Robby Vachon has made several changes in his six seasons as Cony football coach.

Some were subtle, others not so much.

"For me, when I first took this job, it was just about competing," he said. "I wanted to change that. We wanted to change the culture. We wanted to make sure that this is a year-round commitment. The hardest part was getting the kids to buy into it, as a group. When we came in, we were just about competing. It's no longer about that now."

Vachon and his staff guided the Rams to their best season in 20 years, finishing second in Pine Tree Conference Class A.

Cony won a PTC A semifinal game -- its first home playoff victory in 20 years -- and advanced to the conference championship game, where it lost to Lawrence 20-10.

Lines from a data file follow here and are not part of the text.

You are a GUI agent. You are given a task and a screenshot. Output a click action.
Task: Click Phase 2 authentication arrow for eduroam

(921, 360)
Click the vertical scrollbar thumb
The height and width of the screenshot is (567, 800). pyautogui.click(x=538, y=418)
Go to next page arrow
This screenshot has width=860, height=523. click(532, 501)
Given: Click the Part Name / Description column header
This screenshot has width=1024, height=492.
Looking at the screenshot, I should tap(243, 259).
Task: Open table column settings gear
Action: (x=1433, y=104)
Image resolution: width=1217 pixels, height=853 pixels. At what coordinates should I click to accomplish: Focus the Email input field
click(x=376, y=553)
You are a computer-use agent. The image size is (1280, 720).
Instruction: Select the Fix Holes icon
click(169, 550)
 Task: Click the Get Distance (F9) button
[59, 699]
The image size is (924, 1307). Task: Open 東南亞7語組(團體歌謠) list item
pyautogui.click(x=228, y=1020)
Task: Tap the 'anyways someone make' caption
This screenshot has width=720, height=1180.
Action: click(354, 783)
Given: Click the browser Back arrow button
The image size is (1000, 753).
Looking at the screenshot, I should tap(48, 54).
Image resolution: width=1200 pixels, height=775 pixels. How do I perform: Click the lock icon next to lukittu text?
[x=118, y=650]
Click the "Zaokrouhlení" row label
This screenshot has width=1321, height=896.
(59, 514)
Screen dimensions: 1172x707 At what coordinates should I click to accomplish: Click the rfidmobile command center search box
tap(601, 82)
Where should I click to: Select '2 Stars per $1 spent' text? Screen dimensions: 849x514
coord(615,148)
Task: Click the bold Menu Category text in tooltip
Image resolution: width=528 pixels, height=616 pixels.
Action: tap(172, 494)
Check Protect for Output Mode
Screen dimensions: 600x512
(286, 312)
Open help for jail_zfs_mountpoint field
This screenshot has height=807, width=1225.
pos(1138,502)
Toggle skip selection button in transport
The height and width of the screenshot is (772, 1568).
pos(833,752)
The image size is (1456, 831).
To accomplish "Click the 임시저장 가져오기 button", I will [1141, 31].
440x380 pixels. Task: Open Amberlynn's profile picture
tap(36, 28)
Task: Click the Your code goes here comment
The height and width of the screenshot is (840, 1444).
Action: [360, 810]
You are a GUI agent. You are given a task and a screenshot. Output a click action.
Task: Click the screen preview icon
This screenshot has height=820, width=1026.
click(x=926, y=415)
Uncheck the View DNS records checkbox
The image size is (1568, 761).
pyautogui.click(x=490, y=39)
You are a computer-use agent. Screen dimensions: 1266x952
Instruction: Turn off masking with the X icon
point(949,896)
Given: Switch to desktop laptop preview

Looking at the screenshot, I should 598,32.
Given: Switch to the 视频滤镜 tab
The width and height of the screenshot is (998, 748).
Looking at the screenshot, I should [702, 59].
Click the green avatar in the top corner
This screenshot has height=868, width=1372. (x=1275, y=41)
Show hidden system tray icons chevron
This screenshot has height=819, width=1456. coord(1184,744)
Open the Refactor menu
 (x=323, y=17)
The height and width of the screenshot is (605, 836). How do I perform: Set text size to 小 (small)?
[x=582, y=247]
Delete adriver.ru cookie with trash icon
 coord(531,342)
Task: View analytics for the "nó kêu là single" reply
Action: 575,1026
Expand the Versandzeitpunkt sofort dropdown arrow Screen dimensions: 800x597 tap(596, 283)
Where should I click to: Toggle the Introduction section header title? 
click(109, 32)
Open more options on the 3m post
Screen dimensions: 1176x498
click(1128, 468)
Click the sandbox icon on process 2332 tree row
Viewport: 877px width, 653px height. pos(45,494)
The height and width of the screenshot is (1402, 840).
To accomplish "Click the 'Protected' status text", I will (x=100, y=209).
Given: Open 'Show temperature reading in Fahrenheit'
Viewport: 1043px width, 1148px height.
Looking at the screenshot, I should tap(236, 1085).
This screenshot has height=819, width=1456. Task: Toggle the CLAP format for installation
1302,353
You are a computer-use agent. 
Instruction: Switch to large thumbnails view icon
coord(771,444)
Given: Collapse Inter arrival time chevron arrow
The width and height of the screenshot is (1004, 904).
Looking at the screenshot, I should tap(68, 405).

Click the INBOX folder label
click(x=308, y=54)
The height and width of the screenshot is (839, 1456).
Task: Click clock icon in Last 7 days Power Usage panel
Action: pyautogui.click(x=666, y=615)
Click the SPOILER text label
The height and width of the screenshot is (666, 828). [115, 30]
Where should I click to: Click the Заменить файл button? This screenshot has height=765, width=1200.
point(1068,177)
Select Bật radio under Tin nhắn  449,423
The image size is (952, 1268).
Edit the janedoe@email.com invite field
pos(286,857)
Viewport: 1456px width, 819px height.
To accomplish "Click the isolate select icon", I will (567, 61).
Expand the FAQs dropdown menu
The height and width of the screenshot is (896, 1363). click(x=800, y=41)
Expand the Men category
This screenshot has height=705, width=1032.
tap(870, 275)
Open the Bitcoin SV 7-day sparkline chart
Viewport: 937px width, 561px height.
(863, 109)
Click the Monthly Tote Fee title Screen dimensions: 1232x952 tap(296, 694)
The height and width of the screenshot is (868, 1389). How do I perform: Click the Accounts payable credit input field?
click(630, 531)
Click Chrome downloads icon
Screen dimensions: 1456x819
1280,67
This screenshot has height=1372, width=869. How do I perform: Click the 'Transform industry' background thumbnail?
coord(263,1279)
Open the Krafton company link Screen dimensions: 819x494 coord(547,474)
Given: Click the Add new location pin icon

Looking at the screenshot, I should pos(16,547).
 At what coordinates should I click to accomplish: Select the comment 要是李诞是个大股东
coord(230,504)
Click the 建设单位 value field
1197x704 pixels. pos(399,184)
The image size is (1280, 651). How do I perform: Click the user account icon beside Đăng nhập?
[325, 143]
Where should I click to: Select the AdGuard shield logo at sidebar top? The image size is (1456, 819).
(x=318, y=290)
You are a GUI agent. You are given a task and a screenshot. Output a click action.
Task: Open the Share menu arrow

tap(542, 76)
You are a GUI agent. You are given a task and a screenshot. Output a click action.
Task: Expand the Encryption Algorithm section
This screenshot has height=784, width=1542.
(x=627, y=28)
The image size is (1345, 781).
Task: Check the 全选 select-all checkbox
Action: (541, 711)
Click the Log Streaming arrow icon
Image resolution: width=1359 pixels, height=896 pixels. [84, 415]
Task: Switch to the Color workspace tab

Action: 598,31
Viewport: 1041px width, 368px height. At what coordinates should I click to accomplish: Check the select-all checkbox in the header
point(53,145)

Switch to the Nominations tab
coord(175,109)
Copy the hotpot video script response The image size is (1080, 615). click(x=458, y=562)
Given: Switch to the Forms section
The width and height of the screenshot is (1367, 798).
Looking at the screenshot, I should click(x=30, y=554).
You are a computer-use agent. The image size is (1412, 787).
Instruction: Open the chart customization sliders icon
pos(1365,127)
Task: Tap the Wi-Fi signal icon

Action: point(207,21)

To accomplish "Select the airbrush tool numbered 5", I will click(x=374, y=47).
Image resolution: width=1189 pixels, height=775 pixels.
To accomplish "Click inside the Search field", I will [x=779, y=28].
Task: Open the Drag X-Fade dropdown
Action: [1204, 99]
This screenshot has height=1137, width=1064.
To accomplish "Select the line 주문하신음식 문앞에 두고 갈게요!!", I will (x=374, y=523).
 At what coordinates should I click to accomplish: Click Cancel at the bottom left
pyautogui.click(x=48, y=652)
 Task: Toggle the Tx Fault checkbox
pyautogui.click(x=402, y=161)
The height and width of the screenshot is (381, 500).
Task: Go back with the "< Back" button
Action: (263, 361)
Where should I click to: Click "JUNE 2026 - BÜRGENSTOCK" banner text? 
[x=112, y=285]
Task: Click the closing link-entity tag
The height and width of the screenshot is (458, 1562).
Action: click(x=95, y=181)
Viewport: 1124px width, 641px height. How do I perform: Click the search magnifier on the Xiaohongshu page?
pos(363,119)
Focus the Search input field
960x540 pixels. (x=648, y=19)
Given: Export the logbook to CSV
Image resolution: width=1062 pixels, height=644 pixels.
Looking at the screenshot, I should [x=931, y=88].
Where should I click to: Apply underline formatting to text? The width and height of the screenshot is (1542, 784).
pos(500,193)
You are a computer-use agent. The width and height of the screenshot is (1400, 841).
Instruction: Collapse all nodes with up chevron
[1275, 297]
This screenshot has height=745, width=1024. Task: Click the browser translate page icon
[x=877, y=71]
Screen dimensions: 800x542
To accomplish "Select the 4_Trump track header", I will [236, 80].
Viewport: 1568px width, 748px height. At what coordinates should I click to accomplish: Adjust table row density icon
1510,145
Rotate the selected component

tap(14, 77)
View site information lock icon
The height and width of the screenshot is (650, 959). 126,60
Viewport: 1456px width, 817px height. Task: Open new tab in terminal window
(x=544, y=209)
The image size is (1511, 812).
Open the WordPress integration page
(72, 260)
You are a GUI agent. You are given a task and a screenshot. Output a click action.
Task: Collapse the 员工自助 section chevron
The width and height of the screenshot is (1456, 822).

For leading the Rams to an 8-3 season, Vachon is the Kennebec Journal Football Coach of the Year.

"We've got better as a staff each year," Vachon said. "It takes a lot of work."

Added Cony senior captain Chandler Shostak: "The coaches are pretty demanding, but if you can put up with it, you learn to love them. I absolutely loved playing for Vachon. There was never a dull moment."

The Rams opened the season with high expectations. With its dynamic spread offense and a much-improved defense, Cony used a five-game winning streak to jump into the title hunt.

Cony then gave Lawrence (10-1) all it could handle in the PTC A title game.

Vachon said the successful season came as a result of a few subtle changes made well before the season opened.

"You can't just waltz in and expect to compete," he said. "We had to get serious in the offseason. We realized how important it is. It came to a point where we had to do that or we just wouldn't be successful.

"The other big thing is that you have to rely on your staff. You have to give them responsibility -- not just in practices but in games. They have to have ownership. We're very lucky to have them."

B.L. Lippert is the offensive coordinator and was given free reign over the offense, which averaged about 35 points a game. Bruce Dostie is the defensive coordinator.

Both assistants have the freedom to call plays.

"I've given B.L. the keys to the offense," Vachon said. "It was natural for Bruce to run the defense. I have to let them do their things. They are very good at it."

Vachon added the players bought into an offseason conditioning/weight lifting program.

"But you also have to have the talent," he said, "and we do. The effort they gave, the commitment they showed, it's a formula we plan to stick with."

Shostak credited the offseason workout program as one of Vachon's major accomplishments.

"That was the biggest change in the program," he said. "It made the biggest difference."